PHILIPSBURG--Under the theme “The Water Remembers,” the sixth annual Emancipation Day celebration was held Sunday, July 1, at Captain Hodge Wharf in Philipsburg. It has been 155 years since the Emancipation Proclamation was signed liberating the enslaved Africans in St. Maarten on July 1, 1863. Governor Eugene Holiday and Prime Minister Leona Romeo-Marlin, among other dignitaries, attended the early-morning celebration which started just before sunrise.
The Department of Culture at the Ministry of Education, Culture, Youth and Sport (ECYS) hosted the annual Emancipation Day observances, which focussed this year on the role the ocean played in the emancipation story, including in the Middle Passage.
As the ocean has also been a place for baptism and redemption, and in honour of ancestors lost at sea in a quest for freedom, the Culture Department created a memorial in their remembrance, which began at 5:15 as a sunrise sacrament to the sea.
The ceremony featured performances by dancers of National Institute of Arts (NIA), Indisu Dance Theatre of St.
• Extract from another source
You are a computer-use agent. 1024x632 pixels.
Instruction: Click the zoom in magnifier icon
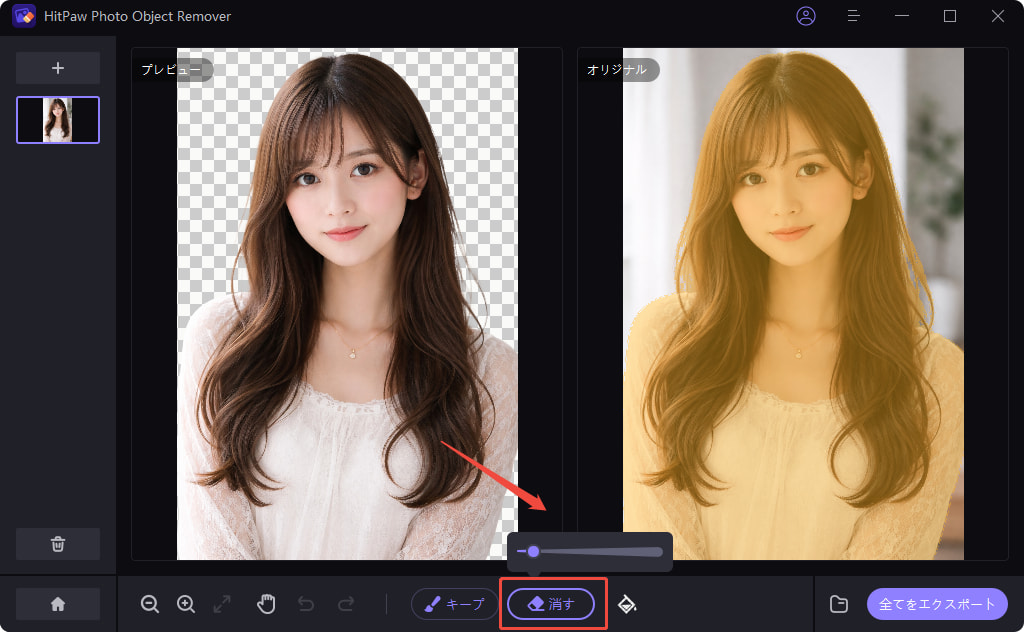[x=186, y=604]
Maarten and Dancing Dimension, poet Deborah Jack, Emancipation Community Choir, Marigot St. Martin Children’s Choir and others.
Directed by Director of the Culture Department Clara Reyes the participating artistes presented a highly visual performance filled with emotion and passion about the suffering slaves and their liberation from captivity.
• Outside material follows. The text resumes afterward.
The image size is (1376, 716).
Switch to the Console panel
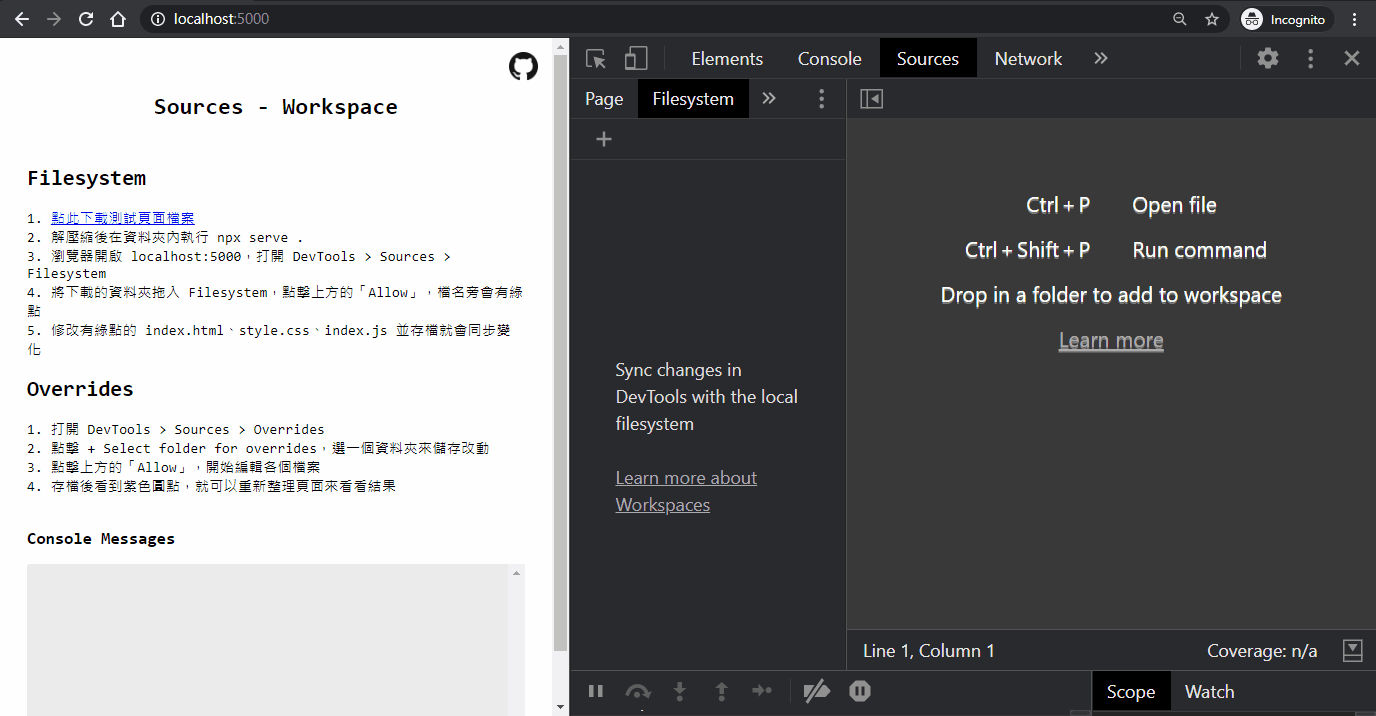pyautogui.click(x=829, y=58)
Several speakers referred to the celebration’s theme, such as Prime Minister Romeo-Marlin who said “The Water Remembers” puts into context recent discussions on climate change and the possible negative impacts the rising of sea levels can have on the future development of St. Maarten.
“These are the waters that claimed the lives of our ancestors who resisted captivity and chose death over slavery by jumping overboard the slave ships. These are the waters that our ancestors unwillingly sailed on, arriving in chains on the shores of this island to face a life of hardship. These are the waters that fed our people with its bounty of fresh fish and other seafood delicacies like conch, crab and lobsters. These waters are where our ancestors left St. Maarten to go to further their studies and pursue a better life throughout the neighbouring Caribbean islands, the United States and Europe,” she said.
“Therefore, when we say ‘The Water Remembers’ we must be thankful to God and we have to treat this wonderful natural resource with care. It has provided for us in the past, it continues to provide for us in the present and we definitely will need the water to ensure a sustainable future,” the prime minister said.
Governor Eugene Holiday said the Atlantic waters to the northeast and the Caribbean waters of Great Bay remember our forefathers’ courage, their resistance to being enslaved, their ultimate sacrifices and their stance for freedom, honour and respect. “We are, as a result, forever connected to the Atlantic and Caribbean waters,” he said.
“Today, July 1, is the commemoration of the unrelenting desire and struggle of our forefathers to be free; free from the atrocious and brutal system that enslaved them. They struggled to be free so that today, we are free. Emancipation is therefore a day to celebrate, to remember, with appreciation, honour and respect. To do so we are reminded this morning of the role of water in emancipation. That is why we stand here this morning at our Great Bay shore. We stand here at this water to remember, we stand here to reflect and show respect, we stand here to celebrate and to appreciate, we stand here to pay homage for their passage and we stand here to bear witness in our forefathers’ honour.”
Governor Holiday said the water remembers the appalling conditions the captive forefathers endured during the Atlantic crossing; as well as the beating, mourning and groaning in the belly of the slave ships; the resistance, the fights on board to escape from bondage into freedom; the desperate flight overboard into the perilous waters of the Atlantic and Caribbean, the cries and the escape routes to freedom to neighbouring islands.
It is the governor’s hope that this and all future observances of Emancipation Day serve as a source of greater consciousness and understanding. “As a source to remind us that our emancipation journey, like the continuous flow of the Atlantic into Caribbean, is not finished. Not finished because, while St. Maarten is known for its enormous opportunities, there are concerns of questionable labour market practices, of racial biases, of discrimination and of other dehumanising behaviour in our society and around the world.”
He called upon the community to invest in the further deepening and broadening of the knowledge of the significance of Emancipation Day by “preserving the symbols of the legacy of the strength and resilience of our forefathers” in re-erecting the statue of One Tete Lokhay and by dedicating, as he has suggested before, a liberty monument with visitor centre in remembrance of the Diamond Hill Estate Slave Run.
“This to ensure that the Emancipation Day message will be remembered, appreciated, honoured and respected as a symbol of liberty, equality, justice and hope by all.”
The programme featured several other speakers, including Minister of ECYS Wycliffe Smith, President of Parliament Sarah Wescot-Williams, former Minister of Finance Michael Ferrier, historian Daniella Jeffry and “plein air” artist Roland Richardson.
The ceremony was closed off with the symbolic laying of wreaths in the form of flamboyant tree flowers at the water’s edge. NIA’s Rudolph Davis led the audience in a rendition of the Ponum dance, after which breakfast was served.